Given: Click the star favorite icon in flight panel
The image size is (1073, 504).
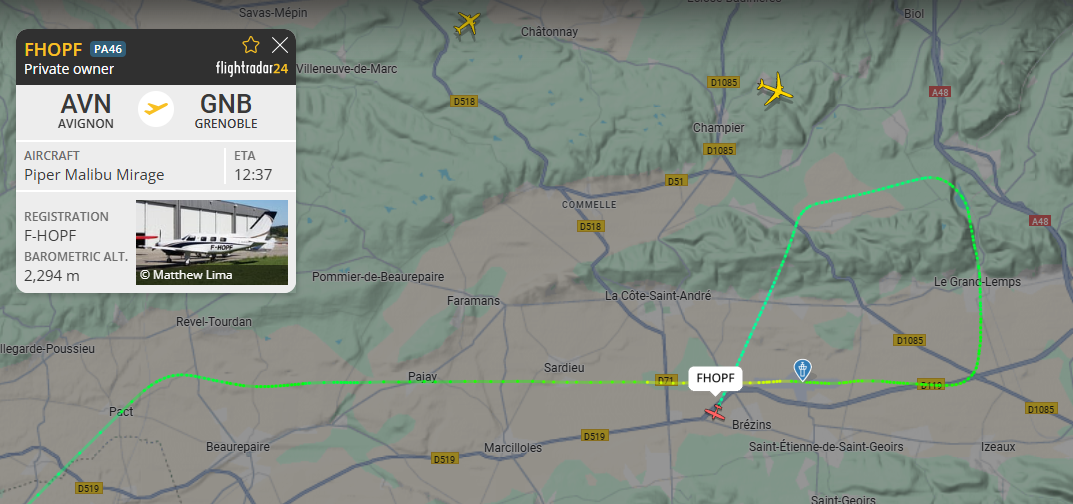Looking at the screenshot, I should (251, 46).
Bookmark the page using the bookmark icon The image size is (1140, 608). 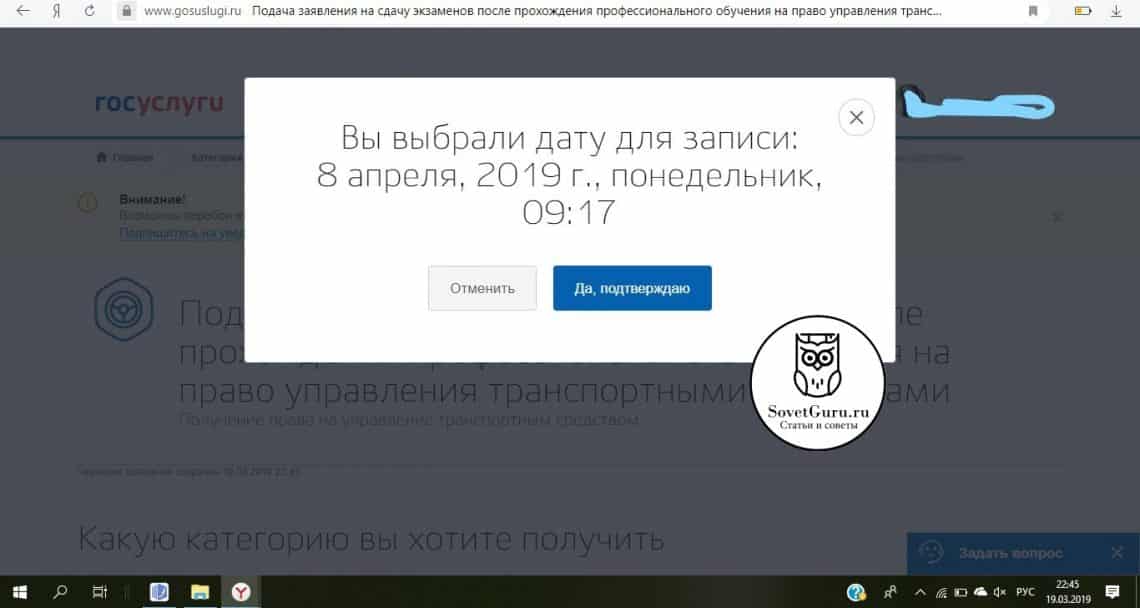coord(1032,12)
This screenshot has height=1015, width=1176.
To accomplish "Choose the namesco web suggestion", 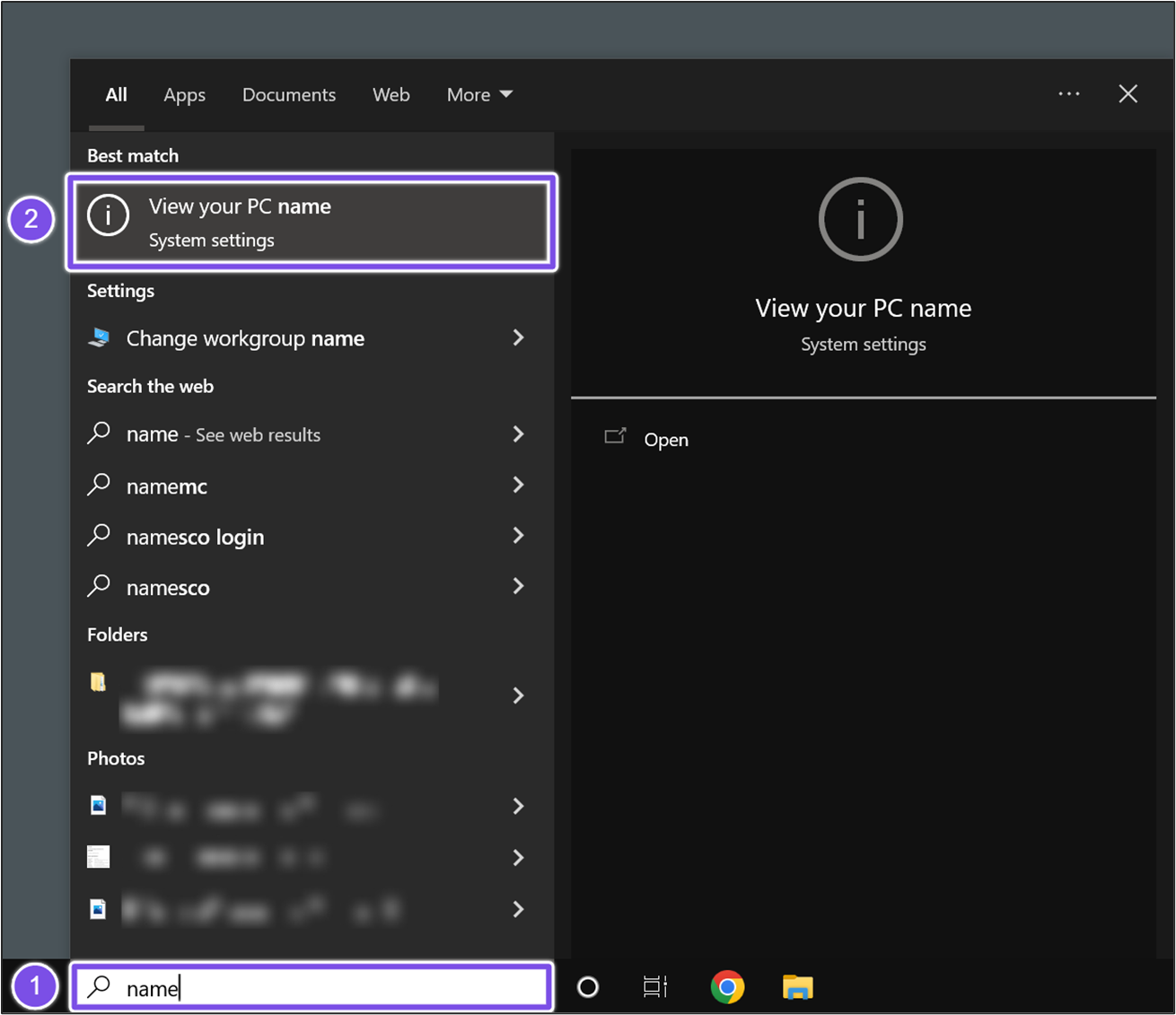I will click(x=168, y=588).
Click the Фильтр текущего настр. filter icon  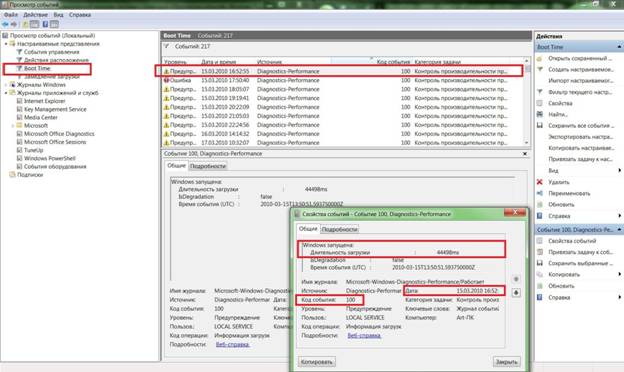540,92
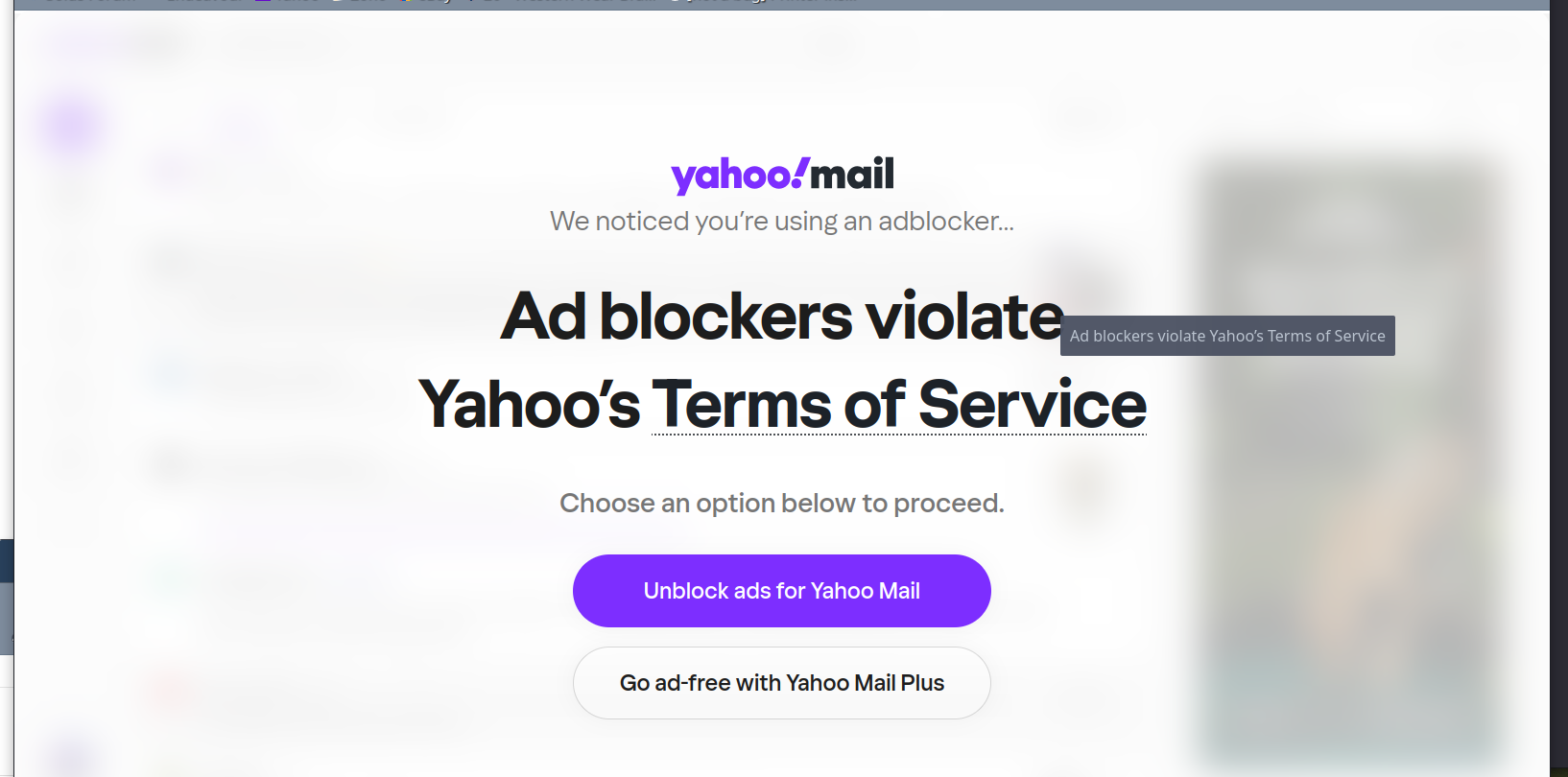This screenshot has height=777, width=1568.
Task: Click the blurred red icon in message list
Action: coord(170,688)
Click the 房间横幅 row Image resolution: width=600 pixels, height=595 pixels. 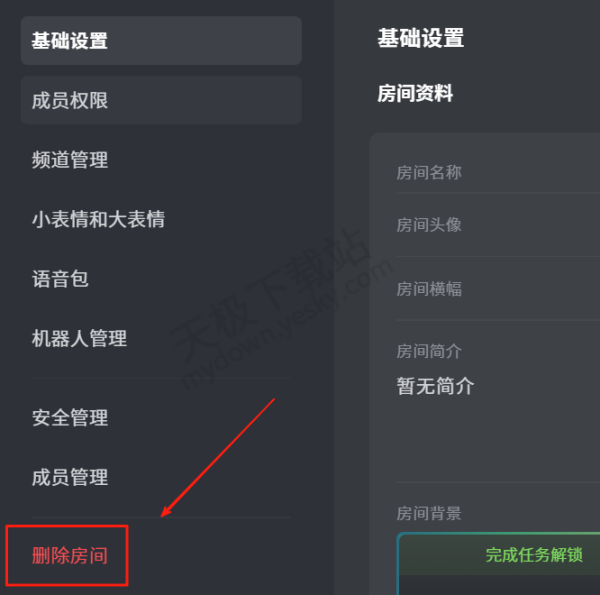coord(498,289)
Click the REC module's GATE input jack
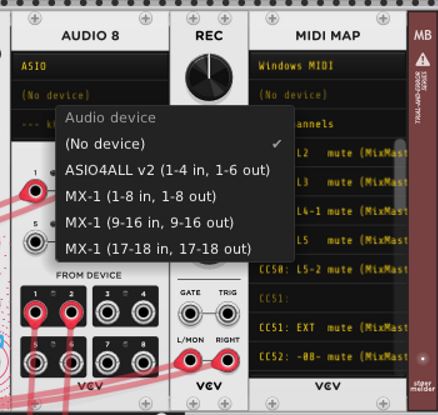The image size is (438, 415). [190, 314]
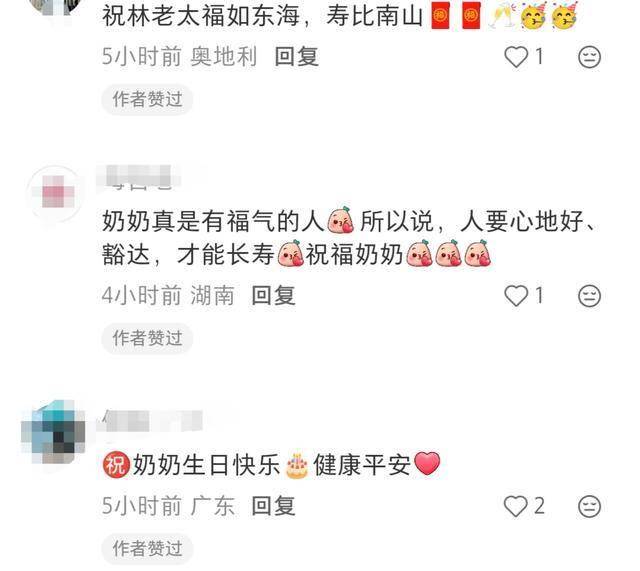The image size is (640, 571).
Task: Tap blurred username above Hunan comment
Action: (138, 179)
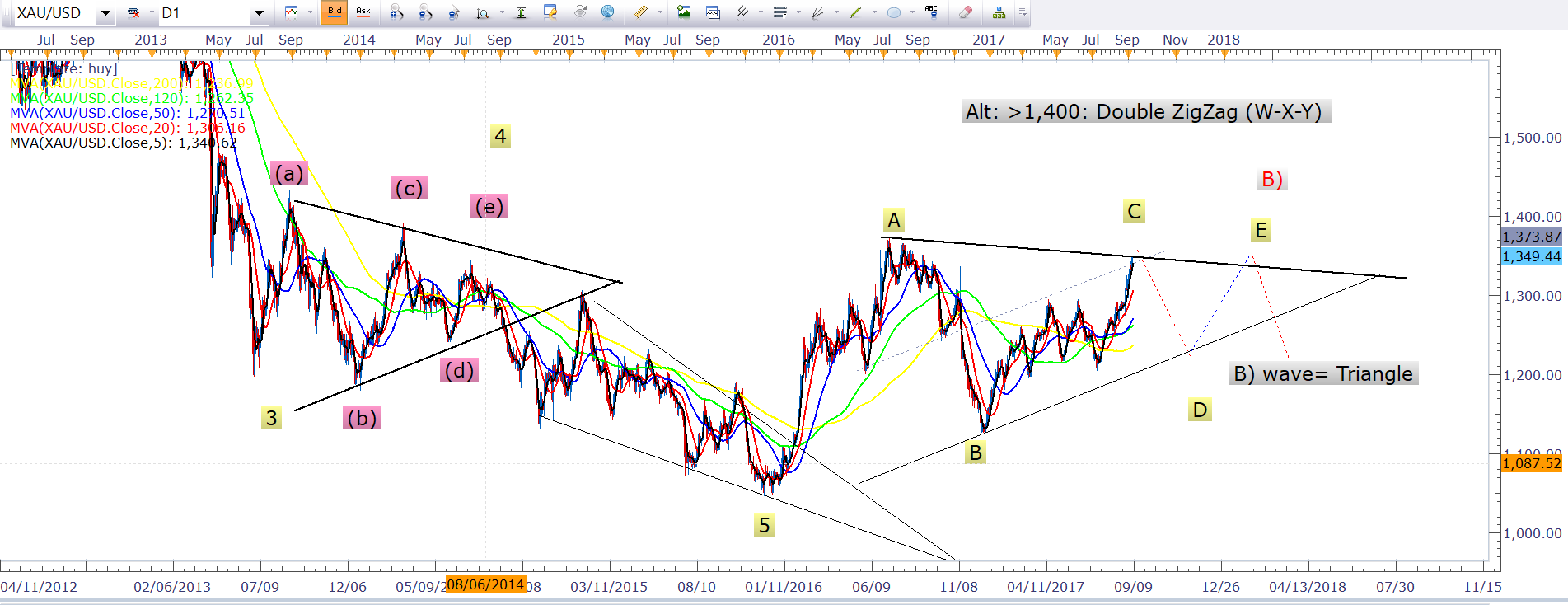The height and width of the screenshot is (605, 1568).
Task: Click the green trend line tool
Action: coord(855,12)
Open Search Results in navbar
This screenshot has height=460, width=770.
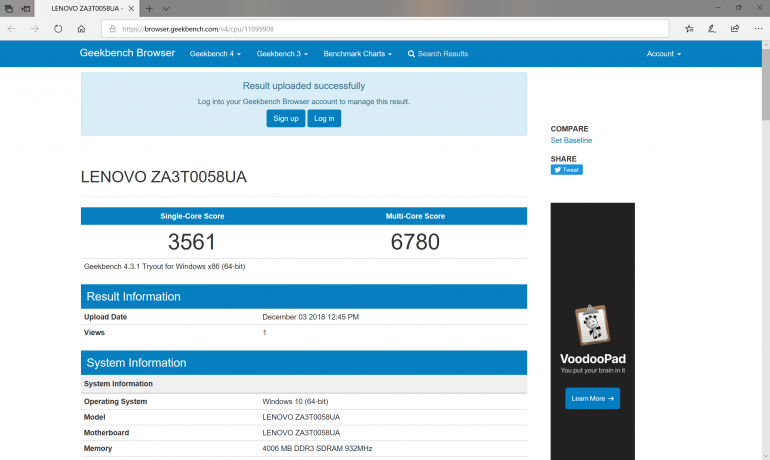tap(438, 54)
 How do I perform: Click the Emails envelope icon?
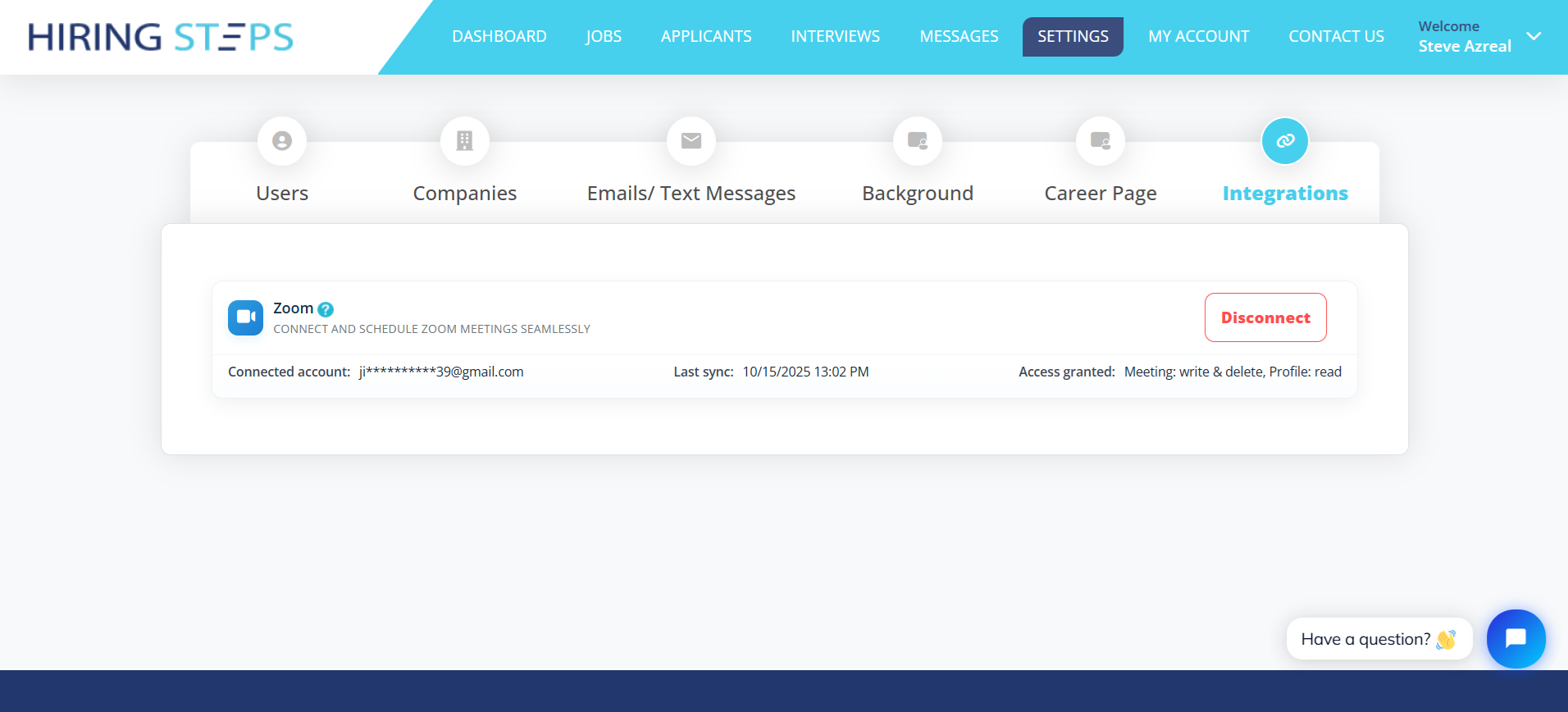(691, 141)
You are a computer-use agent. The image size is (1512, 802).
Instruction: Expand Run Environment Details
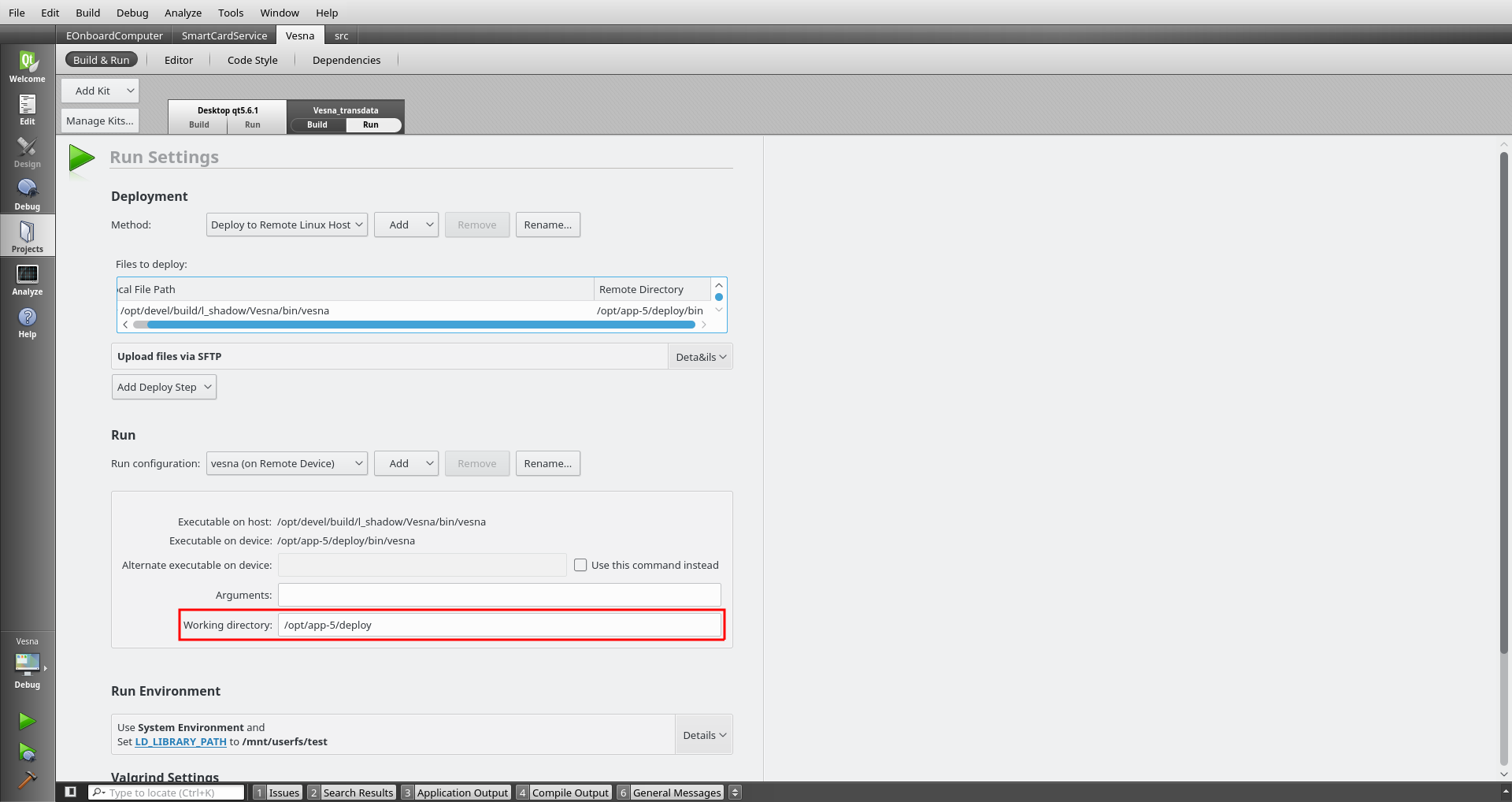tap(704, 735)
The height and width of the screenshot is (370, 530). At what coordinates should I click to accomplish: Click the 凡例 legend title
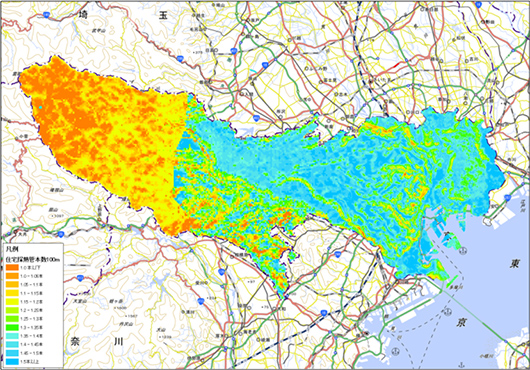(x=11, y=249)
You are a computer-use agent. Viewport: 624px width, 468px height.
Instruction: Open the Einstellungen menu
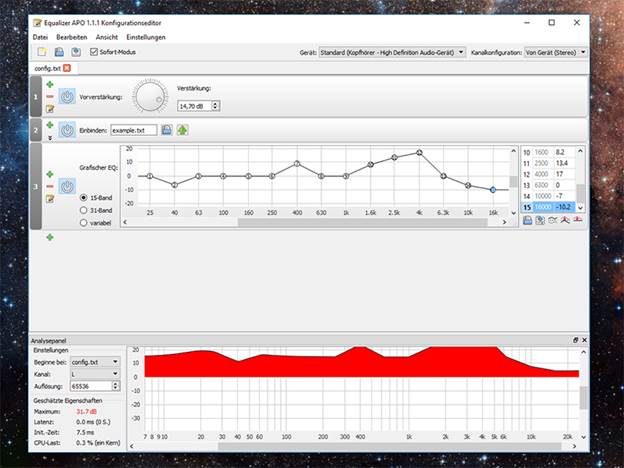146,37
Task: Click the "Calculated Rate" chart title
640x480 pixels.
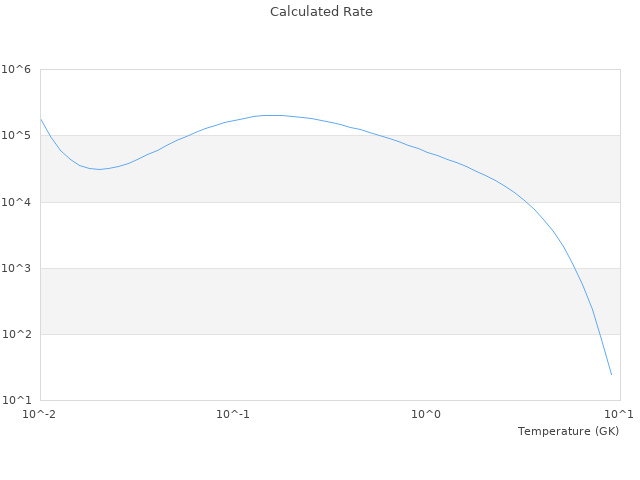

####################

Exercise instructions →
Whenever the word "agent" occurs in a line above, copy that line.

Response area →
You are a computer-use agent. The image size is (1512, 802).
You are a computer-use agent. Viewport: 624px width, 468px height.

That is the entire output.